Regarding Marcellus Shale natural gas issues, Pifer recommended local officials:

• Look to laws governing timber harvesting to determine road bonding for overweight gas drilling vehicles. Municipalities can post road weight limits, if none exist, he said.

• Understand that gas companies are required to get a state Department of Environmental Protection permit before they drill and report the results of their drilling every six months.

• Know that natural gas wells are not permitted within 200 feet of a building or 100 feet from a water supply, and landowners may negotiate additional set back footage in a lease.

• Know that drillers are required to notify landowners, those with a water supply within 1,000 feet of a drill site, and coal mine operations that they plan to build a well. Those persons have 15 days to file an objection to contest the drilling.
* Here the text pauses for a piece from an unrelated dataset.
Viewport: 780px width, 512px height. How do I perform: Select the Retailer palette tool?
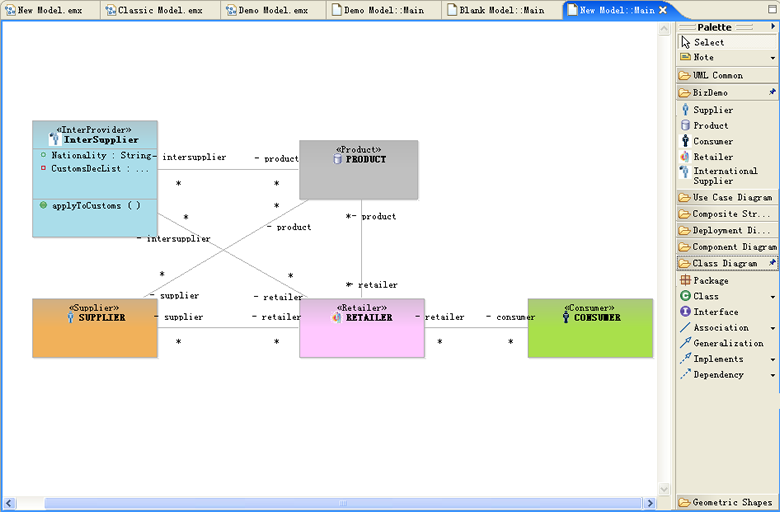coord(712,157)
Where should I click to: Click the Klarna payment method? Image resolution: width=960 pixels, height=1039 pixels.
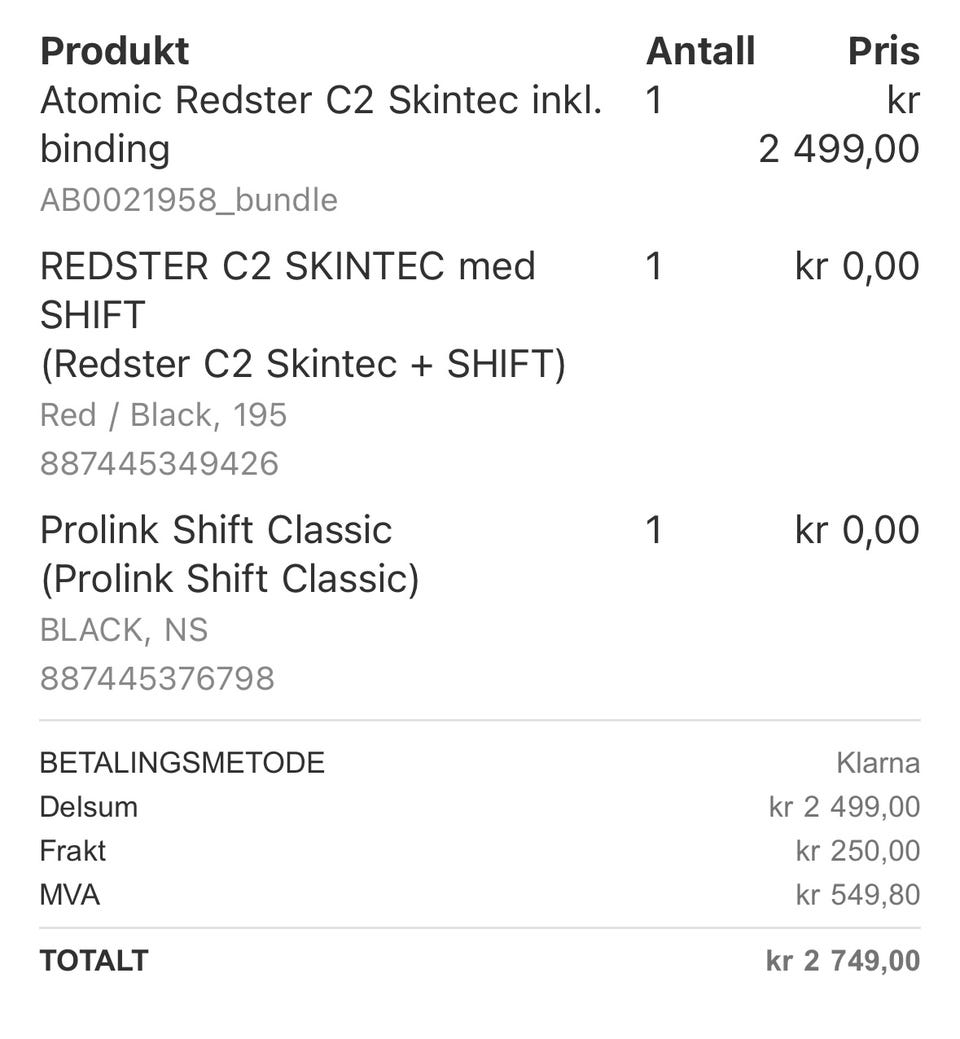877,763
• Know that there is a “presumption of liability” for gas drillers if a water well within the 1,000-foot radius of a gas well is polluted within six months of drilling. Those outside that radius will need to prove that drilling damaged their water supply.

• Be aware of the rules regarding well site restoration, and that gas tanks, valves and transmission lines will remain long after the well is capped.

More information is available on the law school's website, www.law.psu.edu/aglaw

Municipal officials may get maps of well sites from the DEP website. The site includes information about a well's ownership and its output.

The local officials also learned that BC3 in June will open a gas well training facility for first responders, according to Mel Bliss, coordinator of the public safety training facility said.

First responders, like police and firefighters, will be trained to deal with emergencies at drilling sites, which may include industrial chemicals and low levels of radiation.

The forum is the second of three seminars sponsored by the Penn State Marcellus Consortium and hosted by BC3, Penn State, the county Chamber of Commerce, and the county Tourism and Convention Bureau. Tuesday's session also was sponsored by the Butler County Council of Governments.